_To do_
Beginning with the first line of the data below, reproduce every line unchanged, ending with the line that holds "Screen dimensions: 784x1518".

_The data_
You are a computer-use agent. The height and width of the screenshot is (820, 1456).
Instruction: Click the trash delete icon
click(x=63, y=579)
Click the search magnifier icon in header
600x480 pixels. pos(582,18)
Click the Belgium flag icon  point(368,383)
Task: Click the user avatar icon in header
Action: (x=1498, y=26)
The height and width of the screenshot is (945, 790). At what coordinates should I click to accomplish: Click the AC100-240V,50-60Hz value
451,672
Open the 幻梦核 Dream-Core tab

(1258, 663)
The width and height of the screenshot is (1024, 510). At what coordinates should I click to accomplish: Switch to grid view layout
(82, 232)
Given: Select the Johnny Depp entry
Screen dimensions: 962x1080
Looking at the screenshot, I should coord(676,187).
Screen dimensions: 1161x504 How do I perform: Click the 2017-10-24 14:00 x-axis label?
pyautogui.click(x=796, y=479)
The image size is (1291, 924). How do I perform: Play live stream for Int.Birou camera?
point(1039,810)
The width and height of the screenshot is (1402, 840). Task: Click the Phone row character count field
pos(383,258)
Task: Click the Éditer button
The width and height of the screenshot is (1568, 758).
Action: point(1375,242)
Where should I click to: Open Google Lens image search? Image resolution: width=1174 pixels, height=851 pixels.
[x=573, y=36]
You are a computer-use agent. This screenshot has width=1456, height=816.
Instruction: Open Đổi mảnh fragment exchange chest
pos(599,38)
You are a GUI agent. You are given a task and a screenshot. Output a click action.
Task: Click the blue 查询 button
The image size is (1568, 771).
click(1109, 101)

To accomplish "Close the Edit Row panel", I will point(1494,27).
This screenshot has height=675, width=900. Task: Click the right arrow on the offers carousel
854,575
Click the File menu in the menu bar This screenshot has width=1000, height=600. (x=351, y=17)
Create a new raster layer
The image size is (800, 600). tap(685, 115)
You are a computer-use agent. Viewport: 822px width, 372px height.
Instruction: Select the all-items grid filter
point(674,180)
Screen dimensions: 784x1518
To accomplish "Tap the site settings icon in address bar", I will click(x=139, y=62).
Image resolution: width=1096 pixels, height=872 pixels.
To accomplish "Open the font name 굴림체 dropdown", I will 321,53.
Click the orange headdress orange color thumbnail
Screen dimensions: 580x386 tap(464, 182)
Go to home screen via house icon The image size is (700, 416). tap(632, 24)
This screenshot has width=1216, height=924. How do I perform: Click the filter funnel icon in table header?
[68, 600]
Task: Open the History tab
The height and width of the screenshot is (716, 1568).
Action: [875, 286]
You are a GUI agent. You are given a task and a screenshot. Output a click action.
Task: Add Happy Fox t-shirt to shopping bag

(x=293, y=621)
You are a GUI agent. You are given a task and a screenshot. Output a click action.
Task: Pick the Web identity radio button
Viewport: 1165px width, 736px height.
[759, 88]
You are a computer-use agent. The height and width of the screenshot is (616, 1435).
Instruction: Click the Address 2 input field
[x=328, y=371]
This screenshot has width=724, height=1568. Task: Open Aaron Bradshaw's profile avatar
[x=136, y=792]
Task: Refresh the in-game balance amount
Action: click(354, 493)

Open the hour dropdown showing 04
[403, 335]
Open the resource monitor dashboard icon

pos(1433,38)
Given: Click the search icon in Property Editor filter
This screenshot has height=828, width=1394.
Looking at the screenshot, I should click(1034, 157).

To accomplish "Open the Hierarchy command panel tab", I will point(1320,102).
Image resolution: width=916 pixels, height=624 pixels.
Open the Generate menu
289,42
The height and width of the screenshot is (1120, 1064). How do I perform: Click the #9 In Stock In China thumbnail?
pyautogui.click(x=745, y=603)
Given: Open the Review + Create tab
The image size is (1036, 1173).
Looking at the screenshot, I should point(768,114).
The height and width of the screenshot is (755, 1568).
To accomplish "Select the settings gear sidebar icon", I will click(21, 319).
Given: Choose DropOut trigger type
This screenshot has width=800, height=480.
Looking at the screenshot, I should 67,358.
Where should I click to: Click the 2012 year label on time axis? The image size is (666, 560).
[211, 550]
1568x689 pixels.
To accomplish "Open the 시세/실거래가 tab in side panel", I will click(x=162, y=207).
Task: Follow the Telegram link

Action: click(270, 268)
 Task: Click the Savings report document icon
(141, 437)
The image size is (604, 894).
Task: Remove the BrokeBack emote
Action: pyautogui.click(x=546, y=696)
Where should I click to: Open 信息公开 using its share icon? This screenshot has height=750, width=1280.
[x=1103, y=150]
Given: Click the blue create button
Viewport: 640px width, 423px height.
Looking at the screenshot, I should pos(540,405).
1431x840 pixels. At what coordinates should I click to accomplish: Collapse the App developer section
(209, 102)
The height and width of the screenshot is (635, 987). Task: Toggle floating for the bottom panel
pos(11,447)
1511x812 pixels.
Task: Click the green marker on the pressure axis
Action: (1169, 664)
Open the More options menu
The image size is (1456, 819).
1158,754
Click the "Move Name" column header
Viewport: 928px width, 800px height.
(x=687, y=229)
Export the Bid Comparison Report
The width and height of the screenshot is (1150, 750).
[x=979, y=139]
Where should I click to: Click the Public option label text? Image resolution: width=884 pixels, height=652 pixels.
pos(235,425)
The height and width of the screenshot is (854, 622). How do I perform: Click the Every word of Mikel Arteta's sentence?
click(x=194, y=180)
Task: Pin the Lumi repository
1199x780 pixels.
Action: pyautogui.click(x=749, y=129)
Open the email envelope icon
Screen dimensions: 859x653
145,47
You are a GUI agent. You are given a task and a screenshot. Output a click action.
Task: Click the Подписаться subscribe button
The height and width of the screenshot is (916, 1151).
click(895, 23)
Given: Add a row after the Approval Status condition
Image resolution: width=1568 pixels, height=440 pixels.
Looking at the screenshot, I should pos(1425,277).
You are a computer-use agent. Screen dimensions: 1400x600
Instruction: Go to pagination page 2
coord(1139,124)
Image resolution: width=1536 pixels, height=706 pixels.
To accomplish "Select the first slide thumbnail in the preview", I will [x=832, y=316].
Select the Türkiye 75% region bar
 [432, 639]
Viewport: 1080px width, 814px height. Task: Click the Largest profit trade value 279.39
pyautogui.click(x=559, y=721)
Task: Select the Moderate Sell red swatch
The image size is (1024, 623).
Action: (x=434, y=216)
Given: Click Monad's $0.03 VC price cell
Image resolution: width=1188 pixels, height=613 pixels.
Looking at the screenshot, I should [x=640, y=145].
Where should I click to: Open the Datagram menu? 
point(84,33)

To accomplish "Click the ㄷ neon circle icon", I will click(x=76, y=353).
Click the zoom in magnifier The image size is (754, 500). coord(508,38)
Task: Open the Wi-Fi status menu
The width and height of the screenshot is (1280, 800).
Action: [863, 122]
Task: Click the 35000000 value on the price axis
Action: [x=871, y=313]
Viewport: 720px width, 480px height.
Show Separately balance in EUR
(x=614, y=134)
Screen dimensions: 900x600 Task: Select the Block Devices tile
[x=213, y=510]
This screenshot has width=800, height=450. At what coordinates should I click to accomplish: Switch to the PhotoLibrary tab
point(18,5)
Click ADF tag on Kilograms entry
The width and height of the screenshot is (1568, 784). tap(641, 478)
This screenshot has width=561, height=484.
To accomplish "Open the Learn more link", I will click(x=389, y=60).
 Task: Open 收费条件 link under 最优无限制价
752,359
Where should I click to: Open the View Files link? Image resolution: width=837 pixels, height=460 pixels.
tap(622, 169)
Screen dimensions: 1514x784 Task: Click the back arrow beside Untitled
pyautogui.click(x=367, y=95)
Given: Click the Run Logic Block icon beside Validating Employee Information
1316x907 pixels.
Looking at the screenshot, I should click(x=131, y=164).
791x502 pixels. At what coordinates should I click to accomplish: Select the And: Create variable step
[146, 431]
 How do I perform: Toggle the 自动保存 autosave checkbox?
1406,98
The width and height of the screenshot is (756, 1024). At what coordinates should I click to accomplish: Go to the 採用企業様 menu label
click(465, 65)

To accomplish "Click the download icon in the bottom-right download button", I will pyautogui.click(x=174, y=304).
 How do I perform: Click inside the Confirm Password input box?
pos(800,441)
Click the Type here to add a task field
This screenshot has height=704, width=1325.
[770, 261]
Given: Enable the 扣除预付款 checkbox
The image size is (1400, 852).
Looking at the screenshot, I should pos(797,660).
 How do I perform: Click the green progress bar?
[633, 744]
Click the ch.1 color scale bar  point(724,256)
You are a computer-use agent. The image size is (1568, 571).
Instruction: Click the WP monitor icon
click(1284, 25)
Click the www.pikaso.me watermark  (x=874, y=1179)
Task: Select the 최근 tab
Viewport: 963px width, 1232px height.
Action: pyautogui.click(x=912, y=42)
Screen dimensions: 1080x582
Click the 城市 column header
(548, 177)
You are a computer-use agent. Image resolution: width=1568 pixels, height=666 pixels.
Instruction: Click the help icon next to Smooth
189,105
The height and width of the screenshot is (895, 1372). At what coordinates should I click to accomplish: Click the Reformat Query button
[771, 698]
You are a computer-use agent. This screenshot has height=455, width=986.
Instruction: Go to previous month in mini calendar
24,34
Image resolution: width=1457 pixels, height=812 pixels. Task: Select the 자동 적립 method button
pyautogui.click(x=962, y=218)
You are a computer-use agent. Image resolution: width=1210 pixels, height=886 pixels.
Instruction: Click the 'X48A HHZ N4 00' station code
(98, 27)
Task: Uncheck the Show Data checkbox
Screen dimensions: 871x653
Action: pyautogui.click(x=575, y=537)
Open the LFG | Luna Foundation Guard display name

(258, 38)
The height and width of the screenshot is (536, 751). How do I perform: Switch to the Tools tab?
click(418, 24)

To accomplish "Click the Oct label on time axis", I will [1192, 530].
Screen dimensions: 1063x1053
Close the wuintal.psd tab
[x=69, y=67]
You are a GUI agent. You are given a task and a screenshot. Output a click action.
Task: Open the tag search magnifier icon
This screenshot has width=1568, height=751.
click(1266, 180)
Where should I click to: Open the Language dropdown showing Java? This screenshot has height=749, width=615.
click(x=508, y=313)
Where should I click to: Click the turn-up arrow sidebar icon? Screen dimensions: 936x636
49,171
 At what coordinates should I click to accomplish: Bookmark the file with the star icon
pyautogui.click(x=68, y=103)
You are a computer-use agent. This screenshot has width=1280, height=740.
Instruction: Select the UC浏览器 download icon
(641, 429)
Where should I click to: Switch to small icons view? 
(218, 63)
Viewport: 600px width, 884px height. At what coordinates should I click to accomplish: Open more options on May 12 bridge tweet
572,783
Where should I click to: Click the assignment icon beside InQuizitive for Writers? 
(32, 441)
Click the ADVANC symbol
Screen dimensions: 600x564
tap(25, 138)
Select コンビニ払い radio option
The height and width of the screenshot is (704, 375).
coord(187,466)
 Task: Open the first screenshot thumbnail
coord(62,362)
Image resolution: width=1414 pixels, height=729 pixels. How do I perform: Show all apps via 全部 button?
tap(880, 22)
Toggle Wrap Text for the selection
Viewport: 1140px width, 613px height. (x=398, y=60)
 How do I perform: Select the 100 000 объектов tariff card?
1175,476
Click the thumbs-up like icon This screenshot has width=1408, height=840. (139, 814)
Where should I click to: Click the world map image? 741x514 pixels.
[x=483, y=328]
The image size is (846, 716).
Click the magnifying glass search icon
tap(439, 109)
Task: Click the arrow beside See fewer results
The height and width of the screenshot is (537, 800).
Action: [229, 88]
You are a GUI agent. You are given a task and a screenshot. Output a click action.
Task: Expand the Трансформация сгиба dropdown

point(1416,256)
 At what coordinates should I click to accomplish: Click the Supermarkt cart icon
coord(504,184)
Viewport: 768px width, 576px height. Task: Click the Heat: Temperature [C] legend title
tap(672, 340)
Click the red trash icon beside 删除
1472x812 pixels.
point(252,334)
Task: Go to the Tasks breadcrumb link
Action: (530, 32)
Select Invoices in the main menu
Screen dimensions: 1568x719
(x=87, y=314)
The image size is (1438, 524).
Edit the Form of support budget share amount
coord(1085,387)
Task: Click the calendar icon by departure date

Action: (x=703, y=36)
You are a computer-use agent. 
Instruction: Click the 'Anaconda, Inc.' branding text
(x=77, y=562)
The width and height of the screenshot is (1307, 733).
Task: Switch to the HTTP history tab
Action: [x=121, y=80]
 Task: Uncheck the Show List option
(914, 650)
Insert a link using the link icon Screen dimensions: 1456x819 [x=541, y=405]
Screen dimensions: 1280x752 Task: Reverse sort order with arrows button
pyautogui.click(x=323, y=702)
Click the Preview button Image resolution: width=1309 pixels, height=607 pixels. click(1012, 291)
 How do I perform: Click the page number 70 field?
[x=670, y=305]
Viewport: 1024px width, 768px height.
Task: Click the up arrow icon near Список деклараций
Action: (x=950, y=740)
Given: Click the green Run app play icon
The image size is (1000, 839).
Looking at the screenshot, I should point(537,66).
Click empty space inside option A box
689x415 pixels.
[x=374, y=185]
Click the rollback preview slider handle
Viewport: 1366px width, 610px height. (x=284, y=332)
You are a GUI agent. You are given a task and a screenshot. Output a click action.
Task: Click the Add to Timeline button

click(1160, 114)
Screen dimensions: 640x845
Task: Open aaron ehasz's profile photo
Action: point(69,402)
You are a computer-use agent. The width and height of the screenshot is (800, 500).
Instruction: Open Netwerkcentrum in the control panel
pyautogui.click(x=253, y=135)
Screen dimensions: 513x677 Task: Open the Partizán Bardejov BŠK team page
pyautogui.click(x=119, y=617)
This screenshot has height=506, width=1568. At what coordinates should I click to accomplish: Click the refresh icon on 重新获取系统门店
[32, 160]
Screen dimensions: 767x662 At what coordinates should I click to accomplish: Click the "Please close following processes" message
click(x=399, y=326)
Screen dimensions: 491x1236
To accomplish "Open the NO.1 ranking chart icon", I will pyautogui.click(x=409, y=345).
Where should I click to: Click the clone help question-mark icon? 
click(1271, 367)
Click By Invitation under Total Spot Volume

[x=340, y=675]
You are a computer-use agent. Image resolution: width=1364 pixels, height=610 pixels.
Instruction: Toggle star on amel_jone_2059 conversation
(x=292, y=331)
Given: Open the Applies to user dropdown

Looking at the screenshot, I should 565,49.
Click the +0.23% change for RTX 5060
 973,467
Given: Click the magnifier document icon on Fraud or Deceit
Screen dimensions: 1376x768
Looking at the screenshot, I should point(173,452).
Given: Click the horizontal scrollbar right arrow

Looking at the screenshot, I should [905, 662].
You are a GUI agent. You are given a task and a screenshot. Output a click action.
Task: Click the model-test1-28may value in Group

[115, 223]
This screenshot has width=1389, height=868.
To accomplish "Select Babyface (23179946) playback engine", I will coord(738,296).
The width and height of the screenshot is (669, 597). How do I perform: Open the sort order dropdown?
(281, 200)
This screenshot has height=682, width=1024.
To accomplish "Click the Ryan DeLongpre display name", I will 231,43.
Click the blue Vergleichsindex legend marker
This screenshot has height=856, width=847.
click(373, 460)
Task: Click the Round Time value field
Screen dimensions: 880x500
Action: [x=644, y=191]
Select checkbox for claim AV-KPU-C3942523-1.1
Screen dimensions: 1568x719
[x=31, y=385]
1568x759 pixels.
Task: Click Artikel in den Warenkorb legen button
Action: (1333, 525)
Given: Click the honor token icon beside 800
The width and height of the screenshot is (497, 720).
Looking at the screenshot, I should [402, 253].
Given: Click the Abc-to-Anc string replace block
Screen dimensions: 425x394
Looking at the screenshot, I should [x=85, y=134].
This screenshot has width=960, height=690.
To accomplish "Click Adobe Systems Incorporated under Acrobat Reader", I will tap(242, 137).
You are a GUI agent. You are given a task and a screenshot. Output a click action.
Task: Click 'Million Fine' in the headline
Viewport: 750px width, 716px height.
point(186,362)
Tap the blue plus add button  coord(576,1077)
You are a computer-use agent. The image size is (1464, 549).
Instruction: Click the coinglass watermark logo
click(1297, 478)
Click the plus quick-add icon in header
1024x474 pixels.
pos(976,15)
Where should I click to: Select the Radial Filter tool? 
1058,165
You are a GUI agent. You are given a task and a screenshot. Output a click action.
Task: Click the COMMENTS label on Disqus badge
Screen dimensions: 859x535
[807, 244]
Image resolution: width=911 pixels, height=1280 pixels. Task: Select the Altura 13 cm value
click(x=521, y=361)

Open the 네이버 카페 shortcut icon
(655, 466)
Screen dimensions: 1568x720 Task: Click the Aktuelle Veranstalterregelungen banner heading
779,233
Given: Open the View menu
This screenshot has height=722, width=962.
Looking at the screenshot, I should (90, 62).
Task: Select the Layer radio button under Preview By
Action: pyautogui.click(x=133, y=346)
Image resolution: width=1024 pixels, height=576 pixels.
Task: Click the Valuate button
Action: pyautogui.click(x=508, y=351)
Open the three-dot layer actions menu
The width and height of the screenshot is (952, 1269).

_Exercise response_
You are a computer-use agent. The height and width of the screenshot is (820, 1456).
Instruction: Click the trash delete icon
click(x=63, y=579)
Click the search magnifier icon in header
600x480 pixels. pos(582,18)
Click the Belgium flag icon  point(368,383)
Task: Click the user avatar icon in header
Action: (x=1498, y=26)
The height and width of the screenshot is (945, 790). At what coordinates should I click to accomplish: Click the AC100-240V,50-60Hz value
451,672
Open the 幻梦核 Dream-Core tab

(1258, 663)
The width and height of the screenshot is (1024, 510). At what coordinates should I click to accomplish: Switch to grid view layout
(82, 232)
Given: Select the Johnny Depp entry
Screen dimensions: 962x1080
Looking at the screenshot, I should coord(676,187).
Screen dimensions: 1161x504 How do I perform: Click the 2017-10-24 14:00 x-axis label?
pyautogui.click(x=796, y=479)
The image size is (1291, 924). How do I perform: Play live stream for Int.Birou camera?
point(1039,810)
The width and height of the screenshot is (1402, 840). Task: Click the Phone row character count field
pos(383,258)
Task: Click the Éditer button
The width and height of the screenshot is (1568, 758).
Action: point(1375,242)
Where should I click to: Open Google Lens image search? Image resolution: width=1174 pixels, height=851 pixels.
[x=573, y=36]
You are a computer-use agent. This screenshot has width=1456, height=816.
Instruction: Open Đổi mảnh fragment exchange chest
pos(599,38)
You are a GUI agent. You are given a task and a screenshot. Output a click action.
Task: Click the blue 查询 button
The image size is (1568, 771).
click(1109, 101)

To accomplish "Close the Edit Row panel", I will point(1494,27).
This screenshot has height=675, width=900. Task: Click the right arrow on the offers carousel
854,575
Click the File menu in the menu bar This screenshot has width=1000, height=600. (x=351, y=17)
Create a new raster layer
The image size is (800, 600). tap(685, 115)
You are a computer-use agent. Viewport: 822px width, 372px height.
Instruction: Select the all-items grid filter
point(674,180)
Screen dimensions: 784x1518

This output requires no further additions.